### Data shown
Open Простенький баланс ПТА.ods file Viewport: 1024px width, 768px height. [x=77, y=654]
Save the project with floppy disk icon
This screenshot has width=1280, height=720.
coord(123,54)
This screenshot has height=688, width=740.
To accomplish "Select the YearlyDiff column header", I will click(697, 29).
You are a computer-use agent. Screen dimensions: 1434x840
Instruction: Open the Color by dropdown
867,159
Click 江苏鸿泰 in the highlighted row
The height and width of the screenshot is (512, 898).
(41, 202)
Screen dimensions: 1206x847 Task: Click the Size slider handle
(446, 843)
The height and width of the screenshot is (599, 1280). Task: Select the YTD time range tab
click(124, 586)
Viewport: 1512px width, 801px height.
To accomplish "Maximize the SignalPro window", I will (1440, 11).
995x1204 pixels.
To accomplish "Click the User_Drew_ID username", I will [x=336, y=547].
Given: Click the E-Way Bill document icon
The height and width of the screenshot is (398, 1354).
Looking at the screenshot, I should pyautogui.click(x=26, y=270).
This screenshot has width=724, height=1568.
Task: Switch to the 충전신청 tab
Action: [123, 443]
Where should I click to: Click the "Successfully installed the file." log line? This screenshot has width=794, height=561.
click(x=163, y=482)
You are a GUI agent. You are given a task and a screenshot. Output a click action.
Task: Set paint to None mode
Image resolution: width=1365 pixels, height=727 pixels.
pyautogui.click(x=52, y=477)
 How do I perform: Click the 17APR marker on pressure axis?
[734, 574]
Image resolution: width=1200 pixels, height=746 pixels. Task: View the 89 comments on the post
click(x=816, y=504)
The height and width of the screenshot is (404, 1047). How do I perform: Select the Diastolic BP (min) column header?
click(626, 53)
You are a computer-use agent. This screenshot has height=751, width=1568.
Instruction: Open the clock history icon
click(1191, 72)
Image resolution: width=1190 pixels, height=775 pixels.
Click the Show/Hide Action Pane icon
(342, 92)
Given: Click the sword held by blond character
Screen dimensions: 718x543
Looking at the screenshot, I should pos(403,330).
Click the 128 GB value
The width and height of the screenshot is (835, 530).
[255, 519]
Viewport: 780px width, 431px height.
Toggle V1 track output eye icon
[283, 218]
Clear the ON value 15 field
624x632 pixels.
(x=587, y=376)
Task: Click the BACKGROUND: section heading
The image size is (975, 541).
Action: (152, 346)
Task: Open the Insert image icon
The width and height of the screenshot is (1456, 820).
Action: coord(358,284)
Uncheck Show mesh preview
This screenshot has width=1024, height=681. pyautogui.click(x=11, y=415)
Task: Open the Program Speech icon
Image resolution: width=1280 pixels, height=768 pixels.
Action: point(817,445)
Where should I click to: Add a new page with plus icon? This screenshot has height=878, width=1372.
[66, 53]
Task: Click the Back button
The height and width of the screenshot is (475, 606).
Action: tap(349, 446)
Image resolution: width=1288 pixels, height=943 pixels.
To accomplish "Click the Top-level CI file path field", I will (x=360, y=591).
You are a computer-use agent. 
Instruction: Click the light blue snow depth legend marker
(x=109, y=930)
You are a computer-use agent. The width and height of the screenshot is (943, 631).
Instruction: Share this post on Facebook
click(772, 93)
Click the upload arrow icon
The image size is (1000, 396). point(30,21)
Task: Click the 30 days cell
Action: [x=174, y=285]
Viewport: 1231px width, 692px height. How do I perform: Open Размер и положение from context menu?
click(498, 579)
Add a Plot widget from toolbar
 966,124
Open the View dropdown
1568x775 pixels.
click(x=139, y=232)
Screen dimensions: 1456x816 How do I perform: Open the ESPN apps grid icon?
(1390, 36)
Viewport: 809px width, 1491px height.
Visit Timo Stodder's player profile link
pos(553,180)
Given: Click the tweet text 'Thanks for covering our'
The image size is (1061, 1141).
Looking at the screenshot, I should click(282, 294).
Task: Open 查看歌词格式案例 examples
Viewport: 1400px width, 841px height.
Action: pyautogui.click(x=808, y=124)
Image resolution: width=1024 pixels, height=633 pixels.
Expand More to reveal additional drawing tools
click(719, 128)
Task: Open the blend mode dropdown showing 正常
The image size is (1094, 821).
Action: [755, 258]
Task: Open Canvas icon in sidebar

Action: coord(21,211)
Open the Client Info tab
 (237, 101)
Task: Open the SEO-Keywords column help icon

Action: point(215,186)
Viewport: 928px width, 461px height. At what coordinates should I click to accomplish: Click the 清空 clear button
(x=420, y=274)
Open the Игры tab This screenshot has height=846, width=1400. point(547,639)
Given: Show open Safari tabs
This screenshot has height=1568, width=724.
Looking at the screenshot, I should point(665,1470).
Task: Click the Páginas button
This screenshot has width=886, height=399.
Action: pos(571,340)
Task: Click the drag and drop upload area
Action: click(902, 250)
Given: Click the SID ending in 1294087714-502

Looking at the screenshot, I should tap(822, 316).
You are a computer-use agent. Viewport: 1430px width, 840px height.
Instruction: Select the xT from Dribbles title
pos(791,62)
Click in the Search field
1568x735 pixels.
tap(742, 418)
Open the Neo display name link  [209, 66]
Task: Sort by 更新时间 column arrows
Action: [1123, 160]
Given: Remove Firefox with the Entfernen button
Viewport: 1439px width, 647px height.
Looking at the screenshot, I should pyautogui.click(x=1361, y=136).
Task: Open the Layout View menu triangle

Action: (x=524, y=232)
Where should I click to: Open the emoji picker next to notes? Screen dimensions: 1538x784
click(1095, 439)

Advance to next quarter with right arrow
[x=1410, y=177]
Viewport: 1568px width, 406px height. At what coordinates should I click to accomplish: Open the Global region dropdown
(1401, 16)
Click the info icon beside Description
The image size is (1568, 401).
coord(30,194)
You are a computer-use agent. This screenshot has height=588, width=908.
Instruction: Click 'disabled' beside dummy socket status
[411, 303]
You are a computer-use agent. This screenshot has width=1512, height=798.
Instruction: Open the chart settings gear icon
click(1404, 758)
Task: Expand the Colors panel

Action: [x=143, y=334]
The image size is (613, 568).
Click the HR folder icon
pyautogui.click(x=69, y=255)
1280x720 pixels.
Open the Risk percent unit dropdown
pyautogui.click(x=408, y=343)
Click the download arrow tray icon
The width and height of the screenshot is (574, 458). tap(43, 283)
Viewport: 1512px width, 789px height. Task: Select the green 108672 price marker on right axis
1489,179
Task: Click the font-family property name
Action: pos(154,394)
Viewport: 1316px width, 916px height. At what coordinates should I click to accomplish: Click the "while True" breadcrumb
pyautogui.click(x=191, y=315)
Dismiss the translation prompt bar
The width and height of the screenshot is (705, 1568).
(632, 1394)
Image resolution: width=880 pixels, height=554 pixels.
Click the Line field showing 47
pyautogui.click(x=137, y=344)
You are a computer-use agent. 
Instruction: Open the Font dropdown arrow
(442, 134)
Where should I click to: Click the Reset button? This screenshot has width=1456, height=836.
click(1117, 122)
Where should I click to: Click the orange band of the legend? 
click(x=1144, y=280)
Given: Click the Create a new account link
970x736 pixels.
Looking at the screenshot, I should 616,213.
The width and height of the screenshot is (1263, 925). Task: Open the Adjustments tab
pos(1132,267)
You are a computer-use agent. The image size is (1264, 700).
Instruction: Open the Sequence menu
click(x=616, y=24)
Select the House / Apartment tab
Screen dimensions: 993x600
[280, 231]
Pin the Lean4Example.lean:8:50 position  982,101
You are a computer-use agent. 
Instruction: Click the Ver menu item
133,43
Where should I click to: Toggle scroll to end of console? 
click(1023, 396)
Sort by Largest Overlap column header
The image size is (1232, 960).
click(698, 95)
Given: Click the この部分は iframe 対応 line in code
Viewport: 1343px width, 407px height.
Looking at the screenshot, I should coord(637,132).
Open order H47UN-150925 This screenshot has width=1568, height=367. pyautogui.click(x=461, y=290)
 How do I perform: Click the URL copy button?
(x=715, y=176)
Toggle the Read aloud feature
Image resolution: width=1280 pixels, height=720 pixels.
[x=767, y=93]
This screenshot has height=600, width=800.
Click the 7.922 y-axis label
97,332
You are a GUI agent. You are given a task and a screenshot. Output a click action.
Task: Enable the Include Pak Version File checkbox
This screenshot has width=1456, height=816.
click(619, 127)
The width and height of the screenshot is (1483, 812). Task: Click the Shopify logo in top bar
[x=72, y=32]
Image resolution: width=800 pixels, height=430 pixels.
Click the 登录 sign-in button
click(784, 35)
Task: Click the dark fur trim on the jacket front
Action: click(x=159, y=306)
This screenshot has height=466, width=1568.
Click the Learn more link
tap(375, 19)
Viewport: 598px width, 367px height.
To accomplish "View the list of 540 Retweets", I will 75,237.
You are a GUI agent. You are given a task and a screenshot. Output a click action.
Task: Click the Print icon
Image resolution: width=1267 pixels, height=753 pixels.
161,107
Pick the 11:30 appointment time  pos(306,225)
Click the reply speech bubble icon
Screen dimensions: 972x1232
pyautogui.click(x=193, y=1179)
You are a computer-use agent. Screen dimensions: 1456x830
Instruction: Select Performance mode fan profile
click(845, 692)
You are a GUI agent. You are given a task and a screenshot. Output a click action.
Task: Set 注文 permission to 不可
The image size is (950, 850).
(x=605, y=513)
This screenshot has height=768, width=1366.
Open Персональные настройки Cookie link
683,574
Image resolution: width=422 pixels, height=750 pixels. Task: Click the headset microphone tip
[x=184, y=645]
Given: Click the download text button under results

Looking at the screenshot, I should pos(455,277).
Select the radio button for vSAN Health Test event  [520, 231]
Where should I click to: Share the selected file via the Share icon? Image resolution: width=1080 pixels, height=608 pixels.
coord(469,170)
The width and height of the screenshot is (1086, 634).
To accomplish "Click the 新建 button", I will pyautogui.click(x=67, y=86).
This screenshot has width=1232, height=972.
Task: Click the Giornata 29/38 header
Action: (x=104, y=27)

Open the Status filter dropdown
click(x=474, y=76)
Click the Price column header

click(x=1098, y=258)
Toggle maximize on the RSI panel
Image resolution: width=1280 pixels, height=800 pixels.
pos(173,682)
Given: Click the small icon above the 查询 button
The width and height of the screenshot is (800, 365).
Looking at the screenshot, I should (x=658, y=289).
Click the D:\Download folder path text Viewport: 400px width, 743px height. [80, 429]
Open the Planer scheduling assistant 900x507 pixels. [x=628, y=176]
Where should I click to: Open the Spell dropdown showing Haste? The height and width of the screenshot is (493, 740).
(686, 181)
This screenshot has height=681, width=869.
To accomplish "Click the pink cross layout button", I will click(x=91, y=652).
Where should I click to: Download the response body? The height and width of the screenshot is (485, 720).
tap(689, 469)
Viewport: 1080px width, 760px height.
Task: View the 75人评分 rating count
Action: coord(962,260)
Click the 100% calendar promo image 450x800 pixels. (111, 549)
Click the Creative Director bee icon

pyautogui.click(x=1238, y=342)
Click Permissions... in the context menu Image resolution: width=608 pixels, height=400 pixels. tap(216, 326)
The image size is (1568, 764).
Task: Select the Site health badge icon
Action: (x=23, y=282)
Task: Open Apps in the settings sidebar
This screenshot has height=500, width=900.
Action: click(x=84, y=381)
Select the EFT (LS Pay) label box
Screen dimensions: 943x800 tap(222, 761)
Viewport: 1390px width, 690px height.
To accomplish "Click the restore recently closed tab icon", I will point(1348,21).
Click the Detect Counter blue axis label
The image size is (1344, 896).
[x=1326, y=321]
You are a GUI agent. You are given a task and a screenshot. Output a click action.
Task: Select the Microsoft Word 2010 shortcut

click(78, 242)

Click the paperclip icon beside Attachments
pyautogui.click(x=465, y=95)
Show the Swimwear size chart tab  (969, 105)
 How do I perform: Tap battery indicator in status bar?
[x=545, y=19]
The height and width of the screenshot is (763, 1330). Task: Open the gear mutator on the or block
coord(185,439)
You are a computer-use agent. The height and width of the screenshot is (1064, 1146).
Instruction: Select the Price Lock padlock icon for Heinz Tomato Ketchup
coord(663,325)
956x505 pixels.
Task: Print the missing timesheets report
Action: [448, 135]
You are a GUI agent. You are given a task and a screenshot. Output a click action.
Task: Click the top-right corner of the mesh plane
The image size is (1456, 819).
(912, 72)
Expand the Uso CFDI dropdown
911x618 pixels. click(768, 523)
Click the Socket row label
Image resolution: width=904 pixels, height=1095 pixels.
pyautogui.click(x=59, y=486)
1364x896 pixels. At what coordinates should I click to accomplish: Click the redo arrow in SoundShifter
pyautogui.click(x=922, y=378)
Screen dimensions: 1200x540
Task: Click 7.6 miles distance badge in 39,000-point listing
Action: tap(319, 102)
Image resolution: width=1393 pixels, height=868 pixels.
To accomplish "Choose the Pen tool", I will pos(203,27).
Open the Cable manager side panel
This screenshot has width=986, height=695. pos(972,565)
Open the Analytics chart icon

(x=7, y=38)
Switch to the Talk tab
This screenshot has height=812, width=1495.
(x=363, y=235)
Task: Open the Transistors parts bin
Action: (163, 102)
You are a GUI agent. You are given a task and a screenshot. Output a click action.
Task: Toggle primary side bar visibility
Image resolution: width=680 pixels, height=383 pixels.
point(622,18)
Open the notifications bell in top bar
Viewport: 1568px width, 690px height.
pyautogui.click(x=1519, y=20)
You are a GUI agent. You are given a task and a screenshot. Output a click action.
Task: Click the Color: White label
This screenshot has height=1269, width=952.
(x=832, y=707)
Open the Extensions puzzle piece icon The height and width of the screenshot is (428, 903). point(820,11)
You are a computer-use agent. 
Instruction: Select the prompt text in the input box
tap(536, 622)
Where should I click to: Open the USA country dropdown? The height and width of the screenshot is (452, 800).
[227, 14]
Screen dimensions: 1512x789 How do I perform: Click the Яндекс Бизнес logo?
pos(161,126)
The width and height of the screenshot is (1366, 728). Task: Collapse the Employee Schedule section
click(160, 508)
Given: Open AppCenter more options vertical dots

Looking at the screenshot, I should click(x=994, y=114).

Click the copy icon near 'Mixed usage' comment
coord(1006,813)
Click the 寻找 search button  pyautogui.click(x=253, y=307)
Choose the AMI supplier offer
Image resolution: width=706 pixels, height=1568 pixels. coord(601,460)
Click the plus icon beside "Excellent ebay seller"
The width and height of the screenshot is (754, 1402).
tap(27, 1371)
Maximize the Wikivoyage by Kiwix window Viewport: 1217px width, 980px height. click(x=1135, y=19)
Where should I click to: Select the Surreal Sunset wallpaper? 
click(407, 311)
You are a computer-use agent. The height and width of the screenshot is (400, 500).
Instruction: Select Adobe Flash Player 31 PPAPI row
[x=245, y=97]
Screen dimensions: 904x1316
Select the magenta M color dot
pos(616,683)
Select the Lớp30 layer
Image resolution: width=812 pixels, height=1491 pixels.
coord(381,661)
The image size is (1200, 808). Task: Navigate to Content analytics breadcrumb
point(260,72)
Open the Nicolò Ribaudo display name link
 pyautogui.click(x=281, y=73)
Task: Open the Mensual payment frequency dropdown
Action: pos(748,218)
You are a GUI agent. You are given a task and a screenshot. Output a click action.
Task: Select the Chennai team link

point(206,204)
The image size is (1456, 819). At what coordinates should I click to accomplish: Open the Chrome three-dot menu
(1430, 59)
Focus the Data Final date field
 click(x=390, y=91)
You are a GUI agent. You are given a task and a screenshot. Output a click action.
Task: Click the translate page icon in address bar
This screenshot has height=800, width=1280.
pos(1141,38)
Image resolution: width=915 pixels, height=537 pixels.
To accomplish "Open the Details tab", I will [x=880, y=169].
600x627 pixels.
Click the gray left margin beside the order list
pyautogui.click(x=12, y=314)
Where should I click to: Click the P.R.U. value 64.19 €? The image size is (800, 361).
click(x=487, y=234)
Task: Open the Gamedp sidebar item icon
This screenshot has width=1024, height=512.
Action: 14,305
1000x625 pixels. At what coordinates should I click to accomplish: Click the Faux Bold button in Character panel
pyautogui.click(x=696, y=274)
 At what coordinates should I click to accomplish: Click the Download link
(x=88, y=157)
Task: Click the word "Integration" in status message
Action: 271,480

### Work to complete
Reproduce the lines from the line with "1280x720 pixels." up to and including the line with "Action: pos(154,394)", substituting "drop-down list" for "dropdown" and leaving everything else unchanged.

### Answer below
1280x720 pixels.
Open the Risk percent unit drop-down list
pyautogui.click(x=408, y=343)
Click the download arrow tray icon
The width and height of the screenshot is (574, 458). tap(43, 283)
Viewport: 1512px width, 789px height. Task: Select the green 108672 price marker on right axis
1489,179
Task: Click the font-family property name
Action: pos(154,394)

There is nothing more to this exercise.